I must say, even though this story strectches the limits of imagination, dignity, and decency, it was still written in a way that I found appealing enough to continue reading to the end. I just found myself stopping often to utter, "WTF" outloud.

Nothing like a story of ultimate weirdness to spur me on to more confident writing of my, not-so-weird-after-all, story.

Thursday, June 24, 2010

My First

Aah, rejection.

Such bittersweet sorrow.

Yes folks, I've made my first actual submission for paid publication ever. And now, I can say I've gotten my very first rejection.

I am encouraged because I was able to achieve rejection in the form of a personal letter on my first try. My submission was for a speculative fiction piece. At only 739 words, it is considered flash fiction. Of course, I continue to work on longer projects but my creativity stretches the bounds of genre. I am currently working on a project in the mystery/crime/amateur sleuth, science fiction, and paranormal crime erotic romance genres.

Here's what the editor wrote to me:

I'm not going to buy this story, but I wanted to write to encourage you that it has promise. You'd be surprised at how infrequently we get stories that try to say anything, that have any real emotional and moral reality. And I'm not saying -- be sure you don't mistake me -- that the way to move forward is to write a bunch of preachy, emotionally laden garbage, saying what you think are the right things, voicing what you think are the right objections. That stuff is worse than the stuff that attempts nothing and so fails at nothing.

No, you've written a thoughtful piece that dares to actually be thoughtful. There is far too little of that kind of writing. So please keep at it, and keep approaching it with this kind of thoughtfulness, this kind of intention. If you keep at it you can't fail. Although fame and money may not be immediately forthcoming.
I'm not exactly sure what to make of some of what is written, this being my first rejection and all. Maybe some of you can comment on this and give me your thoughts about what was written.

I cannot post the actual piece that I sent in because I've already submitted it to another market. But, I will surely post the short in its entirety if it cannot be sold.

I do believe that I should consider myself lucky to have recieved such a nice rejection letter given the really crappy query letter I sent, as shown below:

I would like to submit my 739 word story *title removed* to *market removed.* I've been writing most of my life, but this is my first submission -- ever. I'm not in it for the money, but must admit, fame is certainly appealing. I can submit an author bio upon request. Thank you for your consideration.
Ya, maybe some of you could post comments on how I can improve my query-writing as well.

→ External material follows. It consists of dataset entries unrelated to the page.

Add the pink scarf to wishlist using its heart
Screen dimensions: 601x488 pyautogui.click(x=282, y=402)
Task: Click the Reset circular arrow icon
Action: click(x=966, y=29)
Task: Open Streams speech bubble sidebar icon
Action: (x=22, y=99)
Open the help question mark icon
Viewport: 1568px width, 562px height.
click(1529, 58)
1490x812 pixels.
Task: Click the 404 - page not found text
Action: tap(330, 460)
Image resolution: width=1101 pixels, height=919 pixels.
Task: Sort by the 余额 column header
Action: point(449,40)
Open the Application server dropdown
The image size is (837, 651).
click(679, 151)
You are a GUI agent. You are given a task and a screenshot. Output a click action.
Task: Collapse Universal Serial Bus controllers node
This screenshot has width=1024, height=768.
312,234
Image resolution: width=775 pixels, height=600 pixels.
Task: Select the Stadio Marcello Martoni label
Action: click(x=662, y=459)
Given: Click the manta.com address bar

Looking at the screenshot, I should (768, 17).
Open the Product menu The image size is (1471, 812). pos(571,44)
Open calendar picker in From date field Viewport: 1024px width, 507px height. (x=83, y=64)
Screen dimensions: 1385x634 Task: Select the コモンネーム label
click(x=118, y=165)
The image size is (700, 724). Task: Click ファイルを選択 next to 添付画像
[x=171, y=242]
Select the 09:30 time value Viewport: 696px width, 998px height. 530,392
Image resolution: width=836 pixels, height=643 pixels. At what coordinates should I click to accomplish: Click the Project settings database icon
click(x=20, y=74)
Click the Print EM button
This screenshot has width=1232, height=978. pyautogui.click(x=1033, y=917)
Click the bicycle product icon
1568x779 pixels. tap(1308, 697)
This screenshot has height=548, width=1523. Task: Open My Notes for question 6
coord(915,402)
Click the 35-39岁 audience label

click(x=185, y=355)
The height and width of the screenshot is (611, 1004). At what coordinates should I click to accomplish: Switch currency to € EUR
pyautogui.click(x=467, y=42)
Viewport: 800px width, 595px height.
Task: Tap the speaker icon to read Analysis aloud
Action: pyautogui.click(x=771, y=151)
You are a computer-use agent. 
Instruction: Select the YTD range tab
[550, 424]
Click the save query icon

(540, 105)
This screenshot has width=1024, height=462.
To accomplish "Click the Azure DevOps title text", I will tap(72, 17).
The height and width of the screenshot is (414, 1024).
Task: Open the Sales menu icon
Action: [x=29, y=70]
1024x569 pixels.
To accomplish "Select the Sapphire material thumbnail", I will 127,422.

Anyway, this first submission begins my journey into the world of professional writing and publication.

Monday, June 21, 2010

E-Reader Mania

Sorry for the scarce posts folks. I received a Nook e-reader for Father's Day and am happily engrosed in e-book reading nirvana now. All I can say is: so far, I love it.

I know this is an extremely short post, but I've got reading to get back to!

Friday, June 18, 2010

Daleville Dan - Southern Discovery

Forensic archeologists recently discovered copper cables buried ten feet below the surface of the ground in upstate New York. They stated that the discovery led them to assume that New York had a complete, if not functional, telephonic communication system more than a hundred years ago.

Daleville Dan folded his local newspaper and read on to the story, continued on page two.

The story continued with a statement from the Ohio geological society on their discovery, just a week after the New York discovery. Geologists in Ohio dug to a depth of nearly twenty feet and discovered not only copper cabling, but wooden fragments believed to be telephone poles. They estimate Ohio may have established an electronic communication system up to two hundred years ago.

"Dang, ain't that a hoot," Dan said to his friend, Bobby Joe.

"Ah heck," Bobby Joe countered. "I'm sure Alabama must be more advanced than those folks."

So, Daleville Dan pulled his shovel out of the shed, declared himself an amateur archeologist, and started digging right in his back yard.

Dan dug for the next two weeks. He dug in the sweltering heat of the summer. He dug through torrential afternoon downpours and through crackling heat lightning.

After two weeks of sweat and swelter, Dan had reached a depth of more than thirty feet. His efforts were not without peril. In his digging, he managed to cut through the city's gas main, his neighbor's cable and the drain field for his home's septic system. Other than that he found nothing. He was elated, and immediately called the local paper and the big television station in Montgomery to reveal his findings to the world.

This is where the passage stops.